Task brief =
Beginning with the line that holds "Task: Select the MULN bar" and ending with the last line below, please copy every line exactly, add nothing, and leave out the pictures.
BEGIN Given entries
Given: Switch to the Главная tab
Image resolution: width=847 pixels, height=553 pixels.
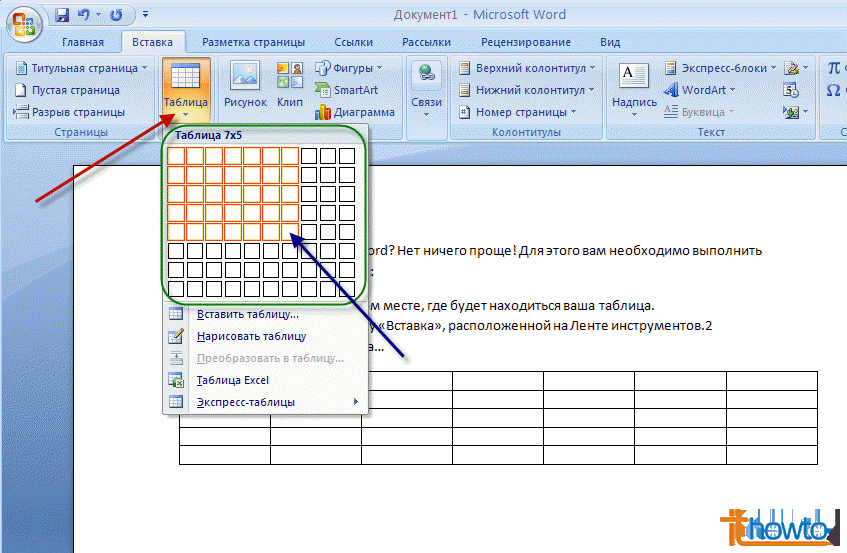Looking at the screenshot, I should click(82, 42).
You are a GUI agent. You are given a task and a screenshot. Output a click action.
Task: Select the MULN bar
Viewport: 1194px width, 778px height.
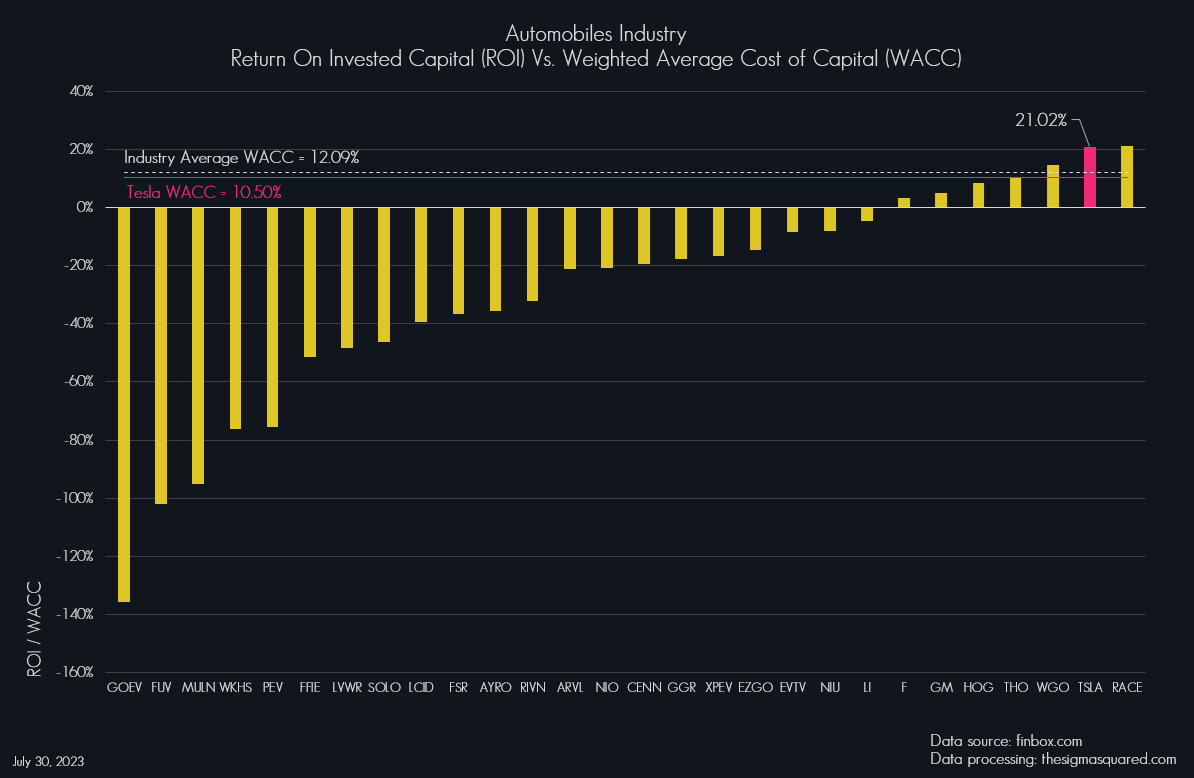pos(198,345)
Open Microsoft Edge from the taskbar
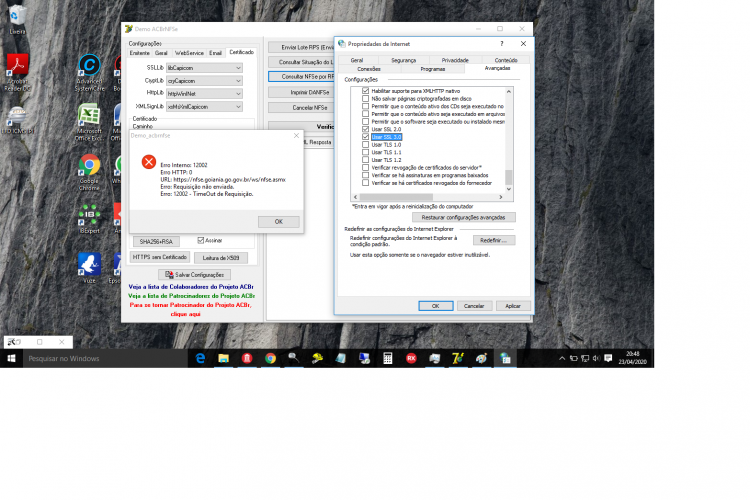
END Given entries
Task output =
Task: Select the MULN bar
Viewport: 1194px width, 778px height.
pos(198,345)
Open Microsoft Edge from the taskbar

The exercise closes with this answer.